▶ [Reading text]:
What is the fastest way to sort n strings of length n each?

I have n strings, each of length n. I wish to sort them in ascending order.
The best algorithm I can think of is n^2 log n, which is quick sort. (Comparing two strings takes O(n) time). The challenge is to do it in O(n^2) time. How can I do it?
Also, radix sort methods are not permitted as you do not know the number of letters in the alphabet before hand.
Assume any letter is a to z.
Since no requirement for in-place sorting, create an array of linked list with length 26:
List[] sorted= new List[26]; // here each element is a list, where you can append
For a letter in that string, its sorted position is the difference of ascii: x-'a'.
For example, position for 'c' is 2, which will be put to position as
sorted[2].add('c')
That way, sort one string only take n.
So sort all strings takes n^2.
For example, if you have "zdcbacdca".
z goes to sorted['z'-'a'].add('z'),
d goes to sorted['d'-'a'].add('d'),
....
After sort, one possible result looks like
0 1 2 3 ... 25 <br/>
a b c d ... z <br/>
a b c <br/>
c
Note: the assumption of letter collection decides the length of sorted array.

▶ [Material provided]:
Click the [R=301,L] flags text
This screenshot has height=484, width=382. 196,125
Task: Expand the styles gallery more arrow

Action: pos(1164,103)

▶ [The exercise]:
Copy the forum post on sorting n strings of length n word for word, from its title to the final note.

▶ [Result of this exercise]:
What is the fastest way to sort n strings of length n each?

I have n strings, each of length n. I wish to sort them in ascending order.
The best algorithm I can think of is n^2 log n, which is quick sort. (Comparing two strings takes O(n) time). The challenge is to do it in O(n^2) time. How can I do it?
Also, radix sort methods are not permitted as you do not know the number of letters in the alphabet before hand.
Assume any letter is a to z.
Since no requirement for in-place sorting, create an array of linked list with length 26:
List[] sorted= new List[26]; // here each element is a list, where you can append
For a letter in that string, its sorted position is the difference of ascii: x-'a'.
For example, position for 'c' is 2, which will be put to position as
sorted[2].add('c')
That way, sort one string only take n.
So sort all strings takes n^2.
For example, if you have "zdcbacdca".
z goes to sorted['z'-'a'].add('z'),
d goes to sorted['d'-'a'].add('d'),
....
After sort, one possible result looks like
0 1 2 3 ... 25 <br/>
a b c d ... z <br/>
a b c <br/>
c
Note: the assumption of letter collection decides the length of sorted array.